Voor het eenvoudige geval van differentiële HDX-MS-experimenten, waarbij twee of meer condities of eiwitvarianten moeten worden vergeleken, kan het gebied onder de aangepaste opnamecurve voor elke toestand worden geïntegreerd en met elkaar worden vergeleken. In deze studie werden de opnamegebieden voor staat A en toestand B vergeleken op twee verschillende niveaus van structurele resolutie: peptideresolutie en aminozuurresolutie, die beide verschillende sterke punten en uitdagingen hebben. De peptideresolutiegegevens weerspiegelen bijvoorbeeld de ruwe spectrale gegevens nauwer en hebben de minste verwerking ondergaan. De "afgevlakte" aminozuurresolutiegegevens maken het echter mogelijk om zowel peptide- als softfragmentatie-informatie te combineren tot een enkele output in plaats van afzonderlijke onmergeerbare outputs en presenteren de gegevens uiteindelijk met de hoogste structurele resolutie. Een beperking van de massaspectrometriedetectie van HDX-etikettering is de uitdaging van het verkrijgen van aminozuurresolutie. Hoewel "soft-fragmentation" -technieken, zoals elektronenoverdrachtdissociatie (ETD), elektronenvangstdissociatie (ECD) en ultraviolette fotodissociatie (UVPD), effectief zijn gebleken bij het genereren van hogere resoluties, blijven ze uitdagend, onvoorspelbaar en inefficiënt 30,43,44,45,46,47,48.

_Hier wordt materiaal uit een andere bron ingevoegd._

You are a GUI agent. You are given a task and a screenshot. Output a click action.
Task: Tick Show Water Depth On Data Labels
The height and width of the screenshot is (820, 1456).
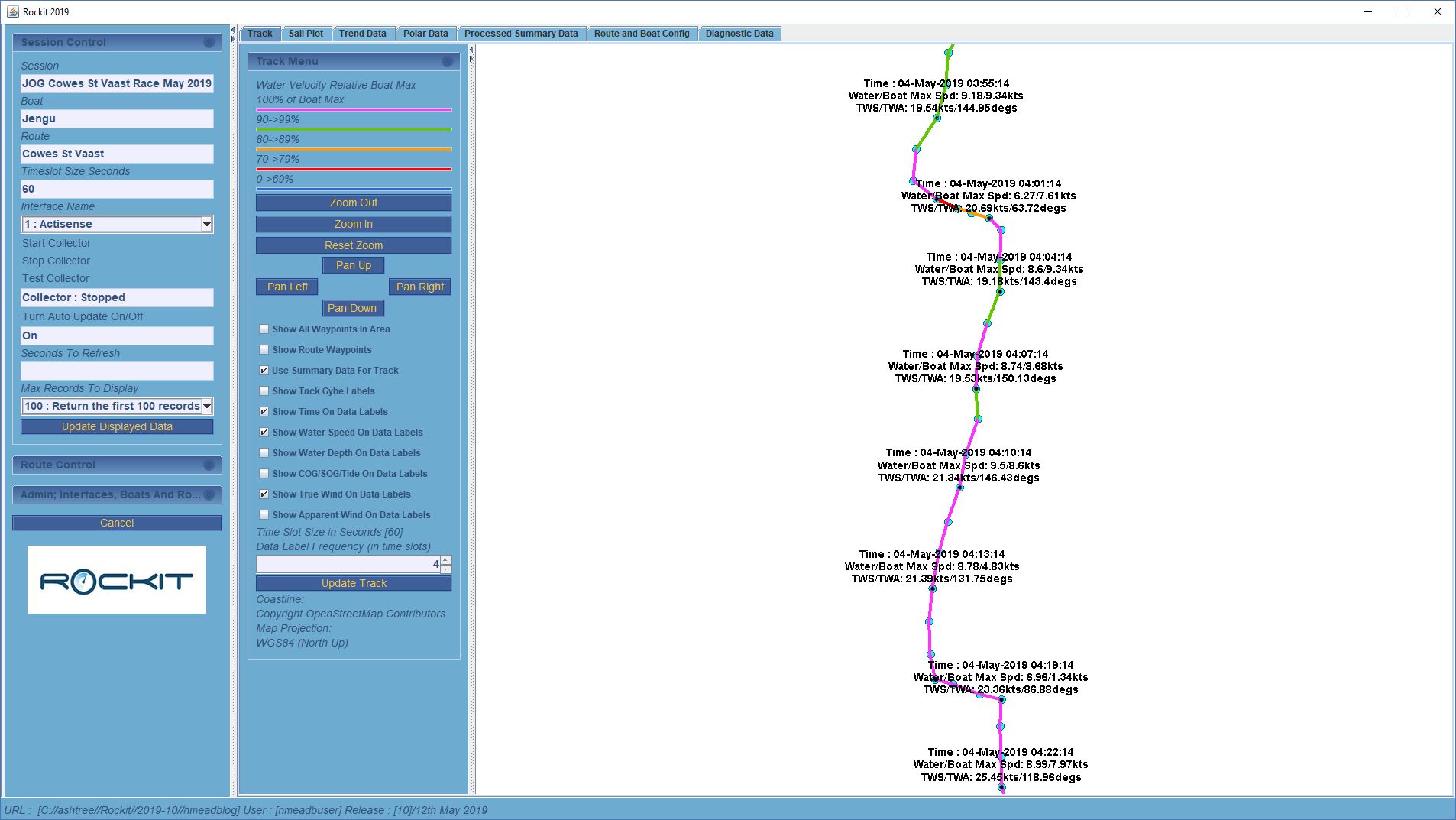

In vergelijking met andere structurele technieken heeft milliseconde HDX-MS het unieke voordeel dat het de conformatiedynamiek van monomere aSyn bij hoge structurele en temporele resoluties vastlegt. Aangezien de snelle uitwisselingskinetiek van het monomeer niet langer een beperkende factor is, kunnen verdere studies worden uitgevoerd op monomere aSyn met verschillende mutaties, posttranslationele modificaties, zoutcomponenten en -concentraties en bindende partners bij fysiologische pH. Het correleren van de HDX-MS-resultaten met functionele studies, zoals aggregatiekkinetiek en fibrilmorfologieën, kan inzicht geven in conformers die ofwel de normale cellulaire functie bevorderen of ziektegevoelig zijn. Uiteindelijk wordt verwacht dat een dergelijke milliseconde HDX-MS cruciaal kan zijn voor het ontdekken van gerichte geneesmiddelen die specifieke fysiologisch getolereerde conformers stabiliseren.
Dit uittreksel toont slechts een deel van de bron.